DEAD ENDS ARE GOOD WHEN THEY…

…KEEP US FROM SOMETHING WORSE. I’ve often been grateful for dead end signs that kept me from going off the street in a city with over 400 miles of canals. A “No” answer to a new job, a loan application and a potential relationship have saved me from a lot of stress and heartache. Dead ends are not necessarily a bad thing.

…FORCE US TO TURN AROUND. Sometimes I’ve missed the signs I should have seen much earlier at the beginning of the road. When there’s a barrier or a cul-de-sac in front of me, I have few options but to turn around. I’ve discovered that God knows how to put dead ends in our path when we haven’t carefully listened to his guidance along the way.

DeadEndSign…MAKE US LOOK FOR DETOURS. Resistance and obstacles often force us to pay attention to other options. It’s easy to live life on cruise-control and end up going at a high-rate of speed to a bad destination. I know a lot of people who are now grateful for the economic crash of a few years back because the job they lost, the house foreclosure and the shaken-to-the-core experience demanded they reevaluate their priorities, their relationships and their values. Now, they love the change of scenery!

…CAUSE US TO DEPEND ON GOD.  There’s an old saying, “There are no atheists in foxholes.” People tend to seek divine power when they are facing an extreme threat. People who are suddenly faced with no more pavement in front of them (whether it be financial, relational, health-related, career or other), usually cry out to God for strength, guidance, peace and power. And, that is a good thing. A self-powered life is not what God intended for His creation.

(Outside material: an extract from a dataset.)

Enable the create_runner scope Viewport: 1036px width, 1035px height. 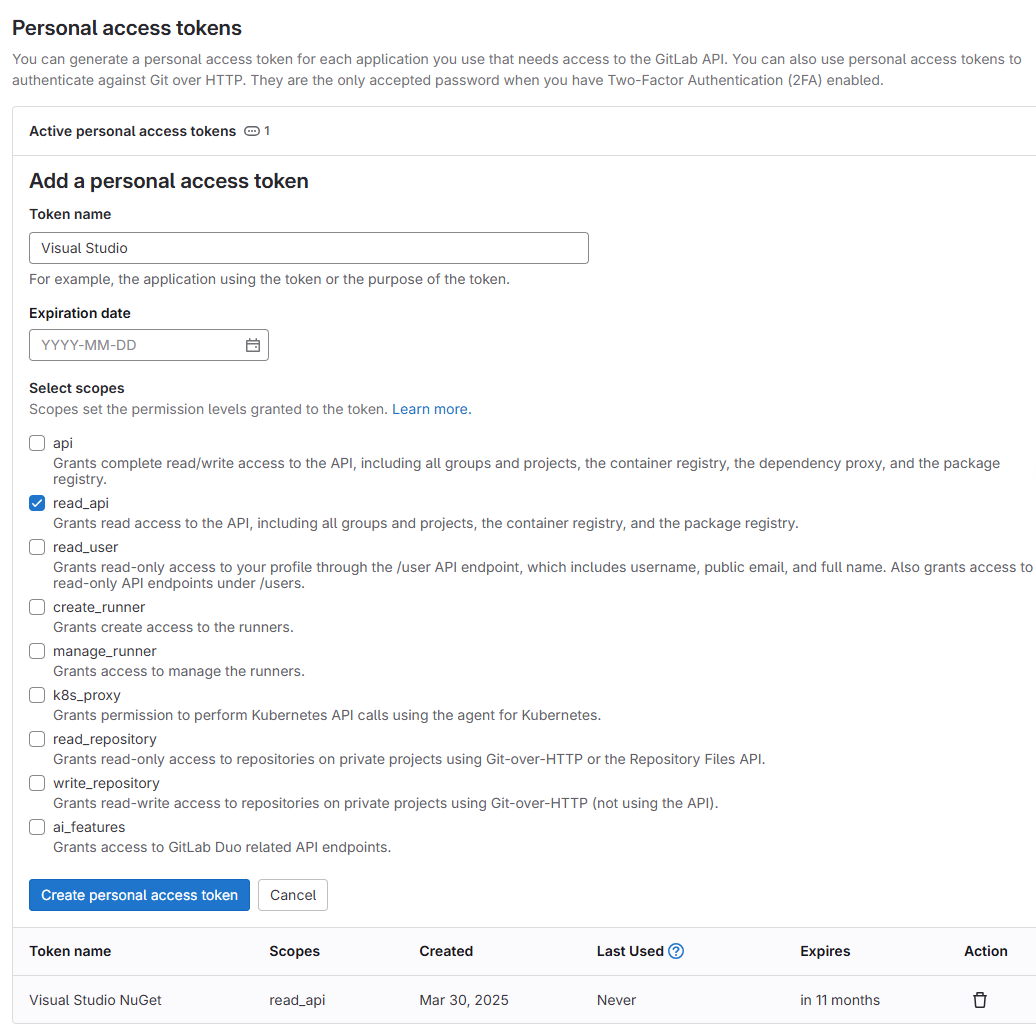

Remember, dead end living can be the best thing that happens to you. And, it’s not a dead end if it takes you somewhere you need to go. Happy traveling!

 

QUESTION: What would you add as a benefit of a dead end? Share it in the Comment section.

 

5 responses to Dead End Living

  1. tfhamilton on March 24, 2013 at 9:12 PM Reply

    I can relate to this as I look back and see times I ignored the signs. I also see many times when someone was there to get me back on the correct path. Usually my father, either my natural one or God the Father. I am amazed at the patience they had/have we me. Now I have learned to watch for the signs, but sometimes we get distracted and we must be humble ourselves and say I am sorry I missed that, thanks for giving me the opportunity to see I needed to get to this point to get to where God wants me to go. It is His road I want to stay on! Thanks for sharing this with everyone!

  2. Nora Hess on March 22, 2013 at 7:28 AM Reply

    Sometimes we need to remember that life itself is the ultimate “dead end”. The signs are there but we choose to ignore them and we pretend that life as we know it will go on forever. Understanding that the “dead end” is inevitable can lead us to appreciate the blessings God has granted us and make the most of every day.

  3. Joanne Hackett on March 22, 2013 at 7:15 AM Reply

    Great blog! Thank you!
    Dead ends make me think about dead end choices. Growth is stifled with dead end living choices. God’s design for us is creative in nature and in power. When we become stagnant, over a prriod of time, our very souls cry out for change – for new opportunities and growing experiences where our gifts and skills are used. A sense of atrophy sets in when we “check out” and idle through life. Where is the abundant living?

    • Dennis Gingerich on March 22, 2013 at 9:01 PM Reply

      Thanks Joanne! Thanks for sharing your great thoughts!